## Aim of the task
Repeat the items below word for word, starting with the line that contains "the Vacuoles circle?" and going on through the last line of the items.

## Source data
•••••

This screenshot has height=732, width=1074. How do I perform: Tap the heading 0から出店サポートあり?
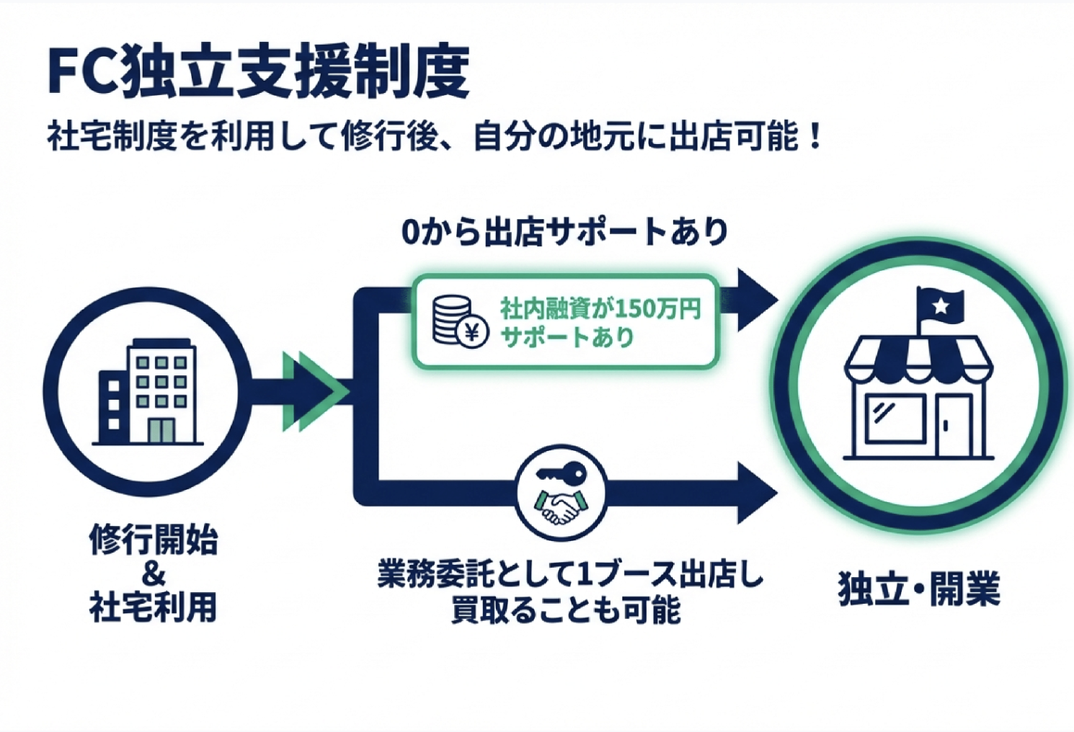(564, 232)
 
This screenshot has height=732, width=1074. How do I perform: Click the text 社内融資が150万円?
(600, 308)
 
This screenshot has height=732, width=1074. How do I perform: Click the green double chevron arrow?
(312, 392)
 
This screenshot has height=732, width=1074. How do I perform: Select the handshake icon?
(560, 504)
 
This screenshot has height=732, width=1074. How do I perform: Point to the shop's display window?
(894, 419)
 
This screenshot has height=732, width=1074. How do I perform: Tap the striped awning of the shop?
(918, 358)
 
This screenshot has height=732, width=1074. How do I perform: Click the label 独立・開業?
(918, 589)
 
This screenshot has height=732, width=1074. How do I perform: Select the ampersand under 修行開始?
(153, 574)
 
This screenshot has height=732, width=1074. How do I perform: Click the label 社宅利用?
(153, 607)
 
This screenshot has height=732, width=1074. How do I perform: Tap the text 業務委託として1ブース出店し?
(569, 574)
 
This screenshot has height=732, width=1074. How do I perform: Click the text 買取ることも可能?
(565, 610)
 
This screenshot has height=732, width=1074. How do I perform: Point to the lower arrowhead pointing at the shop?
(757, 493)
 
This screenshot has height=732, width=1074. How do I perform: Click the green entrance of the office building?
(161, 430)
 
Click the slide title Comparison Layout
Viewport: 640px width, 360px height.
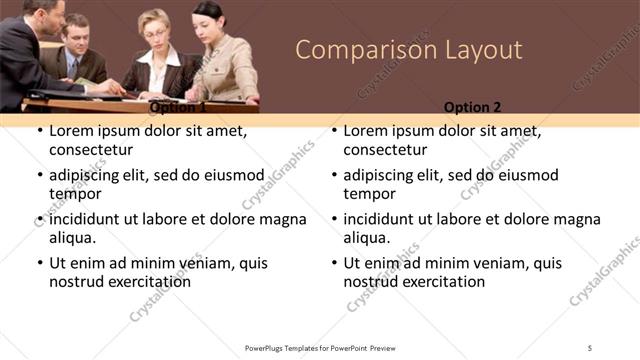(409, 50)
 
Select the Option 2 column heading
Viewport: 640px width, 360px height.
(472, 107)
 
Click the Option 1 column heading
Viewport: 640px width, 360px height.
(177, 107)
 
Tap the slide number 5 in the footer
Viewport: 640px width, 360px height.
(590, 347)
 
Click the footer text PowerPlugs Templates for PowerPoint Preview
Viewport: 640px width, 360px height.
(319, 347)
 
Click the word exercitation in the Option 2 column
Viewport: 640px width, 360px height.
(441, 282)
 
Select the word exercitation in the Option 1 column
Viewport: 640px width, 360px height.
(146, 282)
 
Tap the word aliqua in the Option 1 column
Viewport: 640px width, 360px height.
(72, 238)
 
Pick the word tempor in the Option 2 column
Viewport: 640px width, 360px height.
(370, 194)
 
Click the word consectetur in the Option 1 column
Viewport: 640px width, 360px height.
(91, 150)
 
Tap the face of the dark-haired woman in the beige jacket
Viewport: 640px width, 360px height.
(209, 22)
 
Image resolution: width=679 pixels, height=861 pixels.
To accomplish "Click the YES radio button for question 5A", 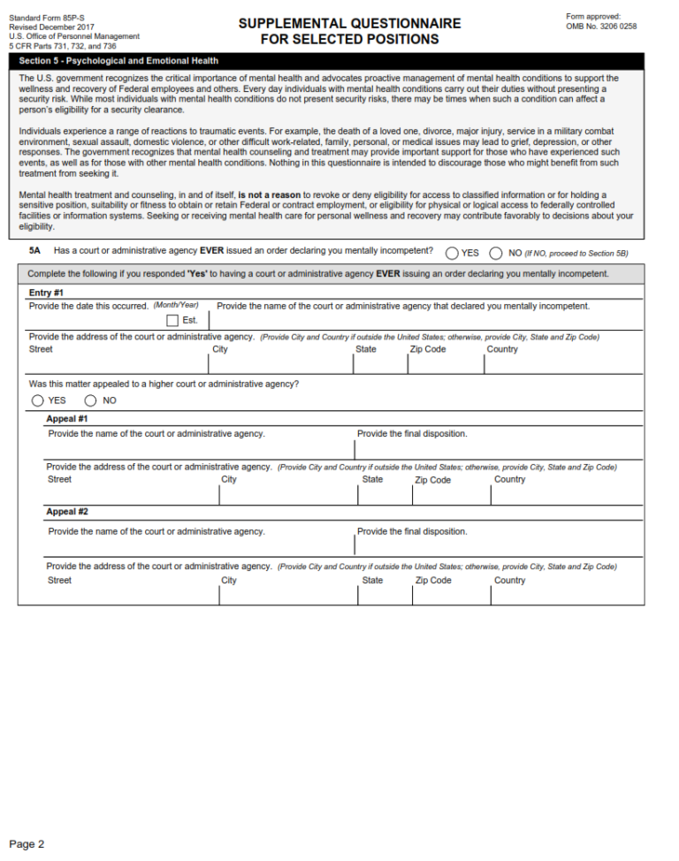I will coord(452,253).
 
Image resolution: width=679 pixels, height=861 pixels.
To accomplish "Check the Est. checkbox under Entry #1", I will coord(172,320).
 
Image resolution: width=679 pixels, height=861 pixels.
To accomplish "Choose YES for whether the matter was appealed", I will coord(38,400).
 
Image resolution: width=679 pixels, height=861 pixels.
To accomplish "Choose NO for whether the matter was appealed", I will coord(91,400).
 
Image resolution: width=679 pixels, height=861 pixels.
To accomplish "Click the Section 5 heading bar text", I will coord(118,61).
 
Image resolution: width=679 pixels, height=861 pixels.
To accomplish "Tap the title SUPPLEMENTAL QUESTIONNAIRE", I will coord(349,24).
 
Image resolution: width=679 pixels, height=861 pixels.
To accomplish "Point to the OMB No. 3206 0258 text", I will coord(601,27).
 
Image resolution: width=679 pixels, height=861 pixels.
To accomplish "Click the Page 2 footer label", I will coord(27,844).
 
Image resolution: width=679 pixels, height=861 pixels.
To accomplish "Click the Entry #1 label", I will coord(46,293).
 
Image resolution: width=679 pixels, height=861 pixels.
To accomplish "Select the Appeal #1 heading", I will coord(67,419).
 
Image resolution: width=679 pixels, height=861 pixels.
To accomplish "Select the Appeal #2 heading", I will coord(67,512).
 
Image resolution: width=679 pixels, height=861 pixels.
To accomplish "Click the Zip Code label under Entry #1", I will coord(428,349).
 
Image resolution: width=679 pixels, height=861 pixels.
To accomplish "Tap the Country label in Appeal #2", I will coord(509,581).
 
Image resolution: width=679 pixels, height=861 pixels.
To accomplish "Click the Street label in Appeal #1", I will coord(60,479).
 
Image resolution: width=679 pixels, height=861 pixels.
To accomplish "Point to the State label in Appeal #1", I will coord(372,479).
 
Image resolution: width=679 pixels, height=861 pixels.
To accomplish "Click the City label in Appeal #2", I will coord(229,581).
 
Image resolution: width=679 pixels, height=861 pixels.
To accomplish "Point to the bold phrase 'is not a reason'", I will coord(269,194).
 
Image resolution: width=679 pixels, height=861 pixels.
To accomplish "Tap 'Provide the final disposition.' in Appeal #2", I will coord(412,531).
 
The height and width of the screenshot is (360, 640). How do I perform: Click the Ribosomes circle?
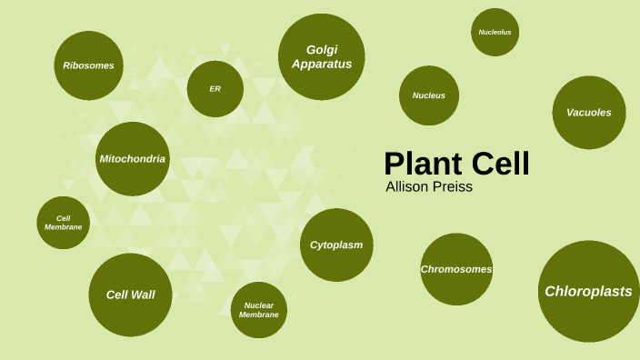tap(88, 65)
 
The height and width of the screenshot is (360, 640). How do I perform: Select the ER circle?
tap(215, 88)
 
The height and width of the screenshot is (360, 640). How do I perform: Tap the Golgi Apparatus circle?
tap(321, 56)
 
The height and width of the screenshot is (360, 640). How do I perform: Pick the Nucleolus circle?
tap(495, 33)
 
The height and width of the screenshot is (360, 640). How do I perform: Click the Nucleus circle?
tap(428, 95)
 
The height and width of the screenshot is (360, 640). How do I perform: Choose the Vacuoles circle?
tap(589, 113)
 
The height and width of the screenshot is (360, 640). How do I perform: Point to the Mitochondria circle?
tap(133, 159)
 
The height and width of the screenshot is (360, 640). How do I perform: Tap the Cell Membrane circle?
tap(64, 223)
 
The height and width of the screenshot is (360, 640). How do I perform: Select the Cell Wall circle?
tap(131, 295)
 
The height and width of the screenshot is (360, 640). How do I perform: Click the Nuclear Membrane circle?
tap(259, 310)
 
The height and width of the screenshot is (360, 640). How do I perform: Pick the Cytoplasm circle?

•••••

## Completed task
The height and width of the screenshot is (360, 640). How do I perform: Choose the Vacuoles circle?
tap(589, 113)
 
The height and width of the screenshot is (360, 640). How do I perform: Point to the Mitochondria circle?
tap(133, 159)
 
The height and width of the screenshot is (360, 640). How do I perform: Tap the Cell Membrane circle?
tap(64, 223)
 
The height and width of the screenshot is (360, 640). How do I perform: Select the Cell Wall circle?
tap(131, 295)
 
The height and width of the screenshot is (360, 640). How do I perform: Click the Nuclear Membrane circle?
tap(259, 310)
 
The height and width of the screenshot is (360, 640). How do I perform: Pick the Cytoplasm circle?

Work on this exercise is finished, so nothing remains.